Written instruction: Render the listing below as a numbered list, one item per line, skipping blank lines and leaving out the pictures.

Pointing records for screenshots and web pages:
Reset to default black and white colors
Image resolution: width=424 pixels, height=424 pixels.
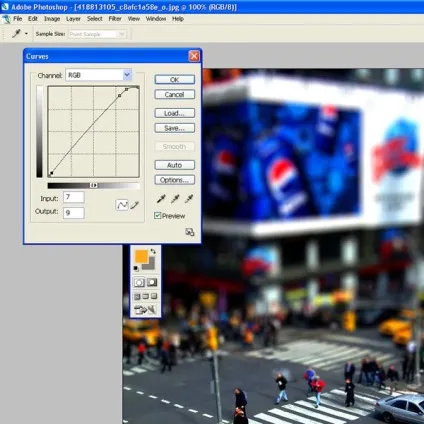136,268
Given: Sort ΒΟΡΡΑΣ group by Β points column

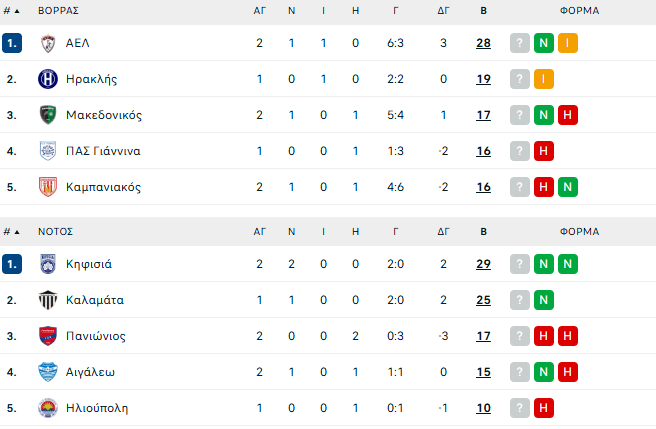Looking at the screenshot, I should click(x=484, y=10).
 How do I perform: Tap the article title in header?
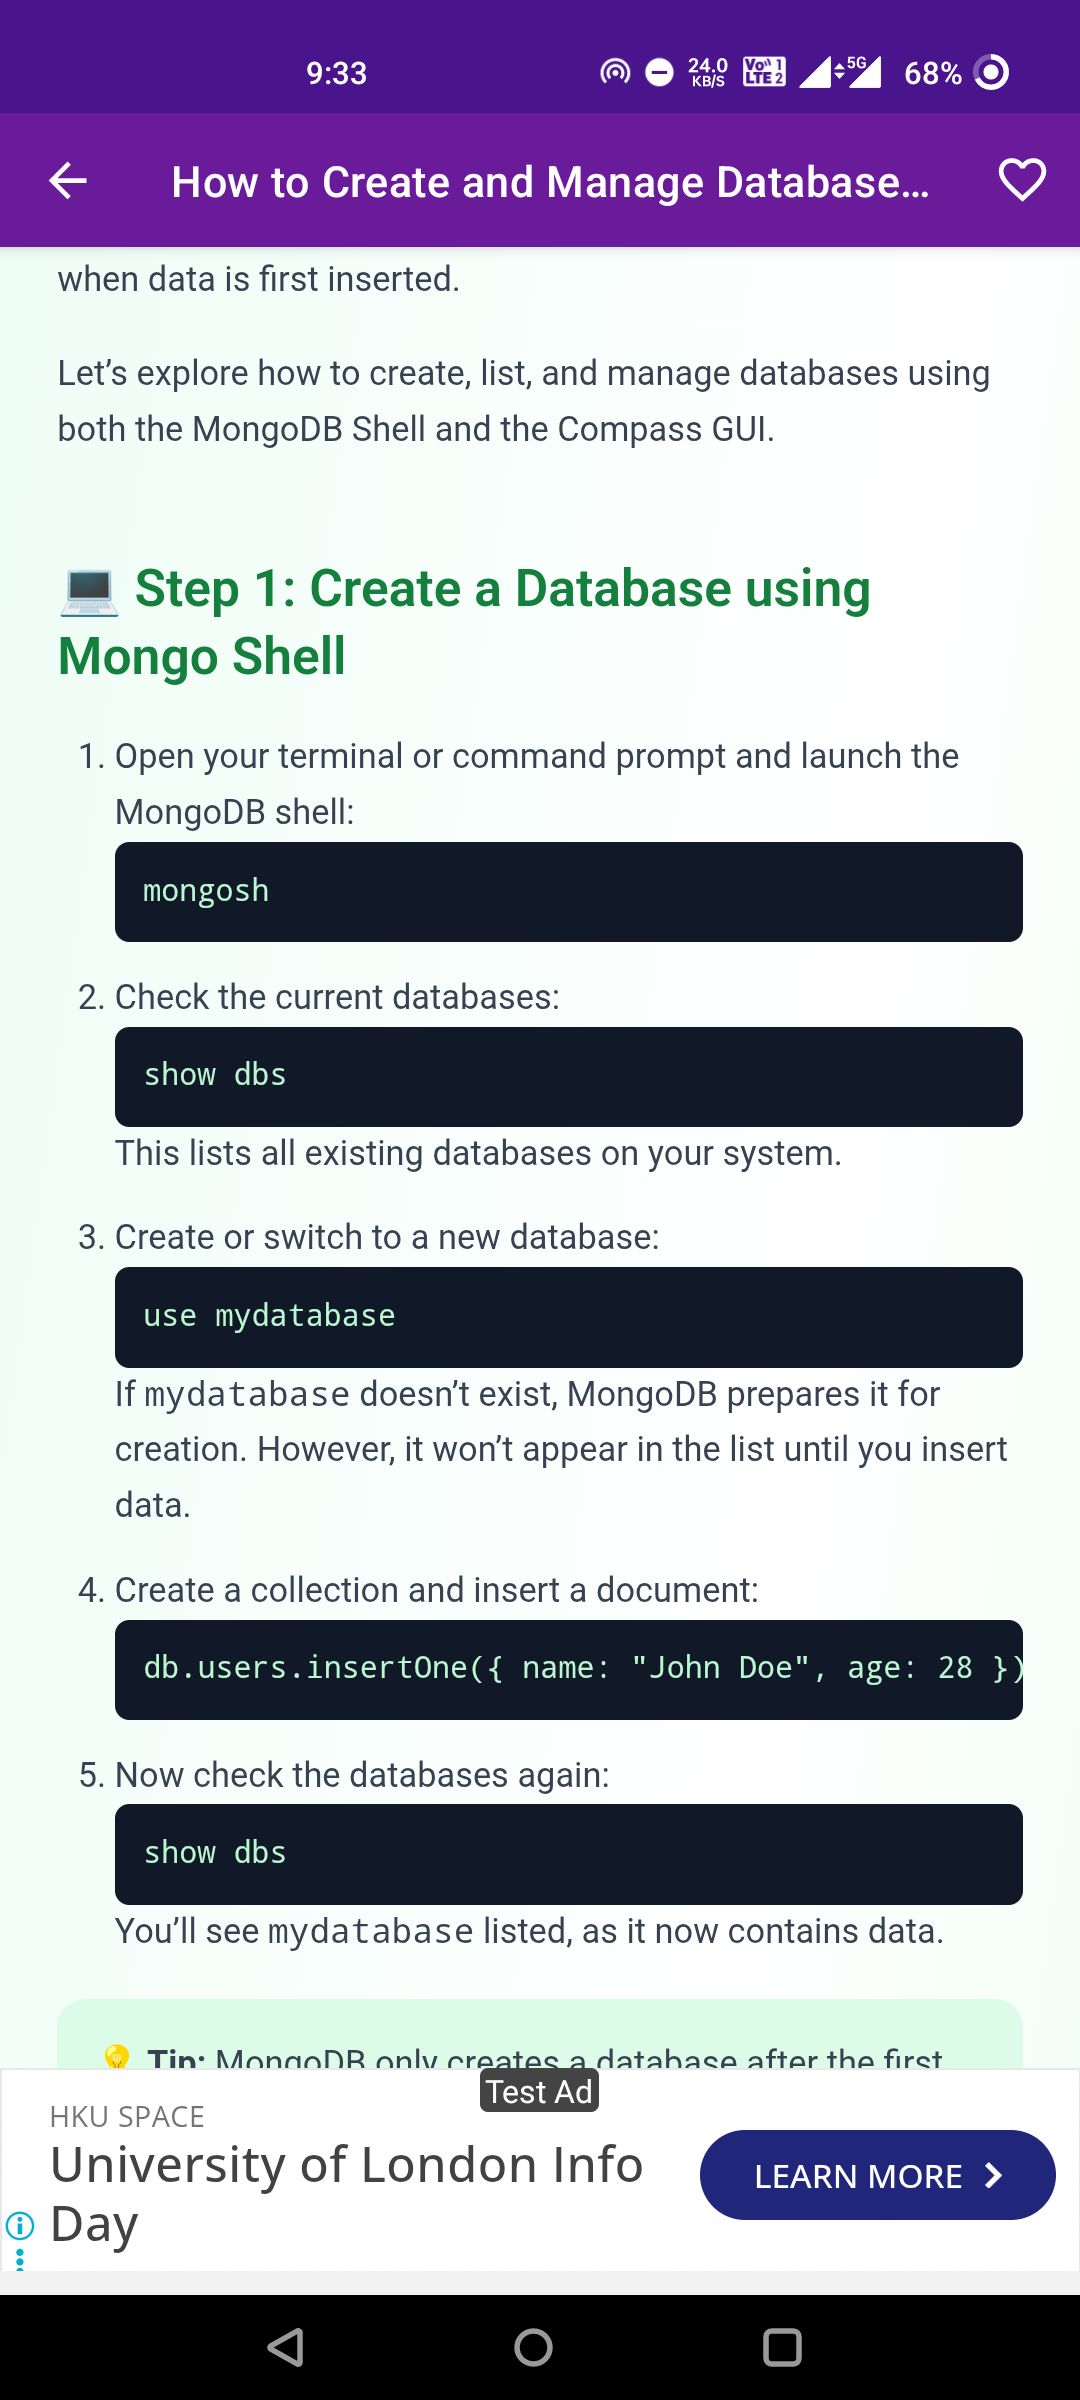click(550, 182)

Answer to this problem:
1. Reset to default black and white colors
2. Image resolution: width=424 pixels, height=424 pixels.
3. 136,268
4. Given: Sort ΒΟΡΡΑΣ group by Β points column
5. Looking at the screenshot, I should click(x=484, y=10).
6.  How do I perform: Tap the article title in header?
7. click(550, 182)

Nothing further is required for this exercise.